Provided data:
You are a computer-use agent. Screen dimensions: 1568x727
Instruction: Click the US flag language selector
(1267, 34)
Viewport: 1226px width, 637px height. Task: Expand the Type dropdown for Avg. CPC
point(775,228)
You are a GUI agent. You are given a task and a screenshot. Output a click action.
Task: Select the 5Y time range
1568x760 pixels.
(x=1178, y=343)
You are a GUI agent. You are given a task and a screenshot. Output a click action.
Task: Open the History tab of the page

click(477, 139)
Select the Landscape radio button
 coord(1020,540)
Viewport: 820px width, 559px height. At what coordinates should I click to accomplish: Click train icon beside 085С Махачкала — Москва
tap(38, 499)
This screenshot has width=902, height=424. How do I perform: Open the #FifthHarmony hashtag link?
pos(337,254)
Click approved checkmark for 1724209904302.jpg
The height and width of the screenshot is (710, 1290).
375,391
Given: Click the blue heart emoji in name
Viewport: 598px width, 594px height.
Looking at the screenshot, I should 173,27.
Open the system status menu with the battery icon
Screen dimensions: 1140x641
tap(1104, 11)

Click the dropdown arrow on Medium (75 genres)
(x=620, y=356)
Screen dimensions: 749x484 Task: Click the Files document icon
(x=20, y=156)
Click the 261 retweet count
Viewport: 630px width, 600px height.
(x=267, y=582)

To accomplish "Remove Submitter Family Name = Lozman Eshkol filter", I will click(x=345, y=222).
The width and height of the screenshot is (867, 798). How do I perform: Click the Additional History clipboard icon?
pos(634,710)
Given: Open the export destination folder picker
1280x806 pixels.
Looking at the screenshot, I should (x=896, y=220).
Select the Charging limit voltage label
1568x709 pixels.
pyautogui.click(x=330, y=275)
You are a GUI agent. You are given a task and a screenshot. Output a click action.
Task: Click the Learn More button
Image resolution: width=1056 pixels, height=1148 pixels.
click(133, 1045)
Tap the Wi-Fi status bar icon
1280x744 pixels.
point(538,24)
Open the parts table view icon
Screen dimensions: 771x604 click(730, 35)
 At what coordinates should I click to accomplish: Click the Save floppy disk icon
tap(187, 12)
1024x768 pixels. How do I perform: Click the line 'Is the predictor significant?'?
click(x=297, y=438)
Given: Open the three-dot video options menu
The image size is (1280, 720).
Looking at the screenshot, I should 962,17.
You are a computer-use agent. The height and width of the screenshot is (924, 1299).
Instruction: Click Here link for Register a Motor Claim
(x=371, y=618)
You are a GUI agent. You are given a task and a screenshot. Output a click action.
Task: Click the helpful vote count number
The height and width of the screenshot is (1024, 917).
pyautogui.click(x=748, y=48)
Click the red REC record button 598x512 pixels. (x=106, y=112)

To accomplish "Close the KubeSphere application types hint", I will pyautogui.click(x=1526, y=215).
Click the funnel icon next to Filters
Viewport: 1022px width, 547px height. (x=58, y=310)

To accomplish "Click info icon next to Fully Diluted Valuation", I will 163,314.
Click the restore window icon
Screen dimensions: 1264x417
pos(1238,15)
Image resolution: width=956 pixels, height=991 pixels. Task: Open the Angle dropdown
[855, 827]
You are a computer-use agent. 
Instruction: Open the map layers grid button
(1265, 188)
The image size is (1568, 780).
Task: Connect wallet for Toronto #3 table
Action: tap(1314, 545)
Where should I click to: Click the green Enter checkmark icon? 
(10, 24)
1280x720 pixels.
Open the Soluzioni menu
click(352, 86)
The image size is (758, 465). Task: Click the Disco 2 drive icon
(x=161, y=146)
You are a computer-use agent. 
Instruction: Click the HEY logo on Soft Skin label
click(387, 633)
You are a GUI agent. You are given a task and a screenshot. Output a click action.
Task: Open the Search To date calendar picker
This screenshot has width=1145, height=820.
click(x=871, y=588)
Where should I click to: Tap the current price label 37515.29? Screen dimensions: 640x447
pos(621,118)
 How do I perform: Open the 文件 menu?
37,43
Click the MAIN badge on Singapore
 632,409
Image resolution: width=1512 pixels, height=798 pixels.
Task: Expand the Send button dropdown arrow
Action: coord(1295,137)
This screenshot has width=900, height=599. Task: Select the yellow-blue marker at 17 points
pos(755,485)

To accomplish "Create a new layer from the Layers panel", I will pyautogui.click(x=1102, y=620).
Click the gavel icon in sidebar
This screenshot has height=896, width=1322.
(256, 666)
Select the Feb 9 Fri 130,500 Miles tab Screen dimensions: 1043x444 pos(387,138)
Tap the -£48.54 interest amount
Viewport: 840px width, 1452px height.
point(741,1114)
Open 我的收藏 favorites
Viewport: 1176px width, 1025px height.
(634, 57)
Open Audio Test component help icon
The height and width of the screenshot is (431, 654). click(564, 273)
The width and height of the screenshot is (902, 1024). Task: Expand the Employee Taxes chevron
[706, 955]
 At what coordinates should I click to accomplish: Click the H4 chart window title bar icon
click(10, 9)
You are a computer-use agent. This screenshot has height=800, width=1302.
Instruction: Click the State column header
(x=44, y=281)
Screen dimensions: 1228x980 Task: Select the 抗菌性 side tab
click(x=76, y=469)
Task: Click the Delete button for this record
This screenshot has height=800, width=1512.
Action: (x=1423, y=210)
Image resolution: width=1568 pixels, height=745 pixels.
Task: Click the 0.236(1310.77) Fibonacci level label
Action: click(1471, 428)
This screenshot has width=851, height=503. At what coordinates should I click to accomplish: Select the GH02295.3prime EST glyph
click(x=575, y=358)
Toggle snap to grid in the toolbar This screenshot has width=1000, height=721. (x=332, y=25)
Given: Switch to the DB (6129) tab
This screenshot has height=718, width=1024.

To do: Look over the material above and report each line holding "record".

Expected output:
Click the red REC record button 598x512 pixels. (x=106, y=112)
Task: Click the Delete button for this record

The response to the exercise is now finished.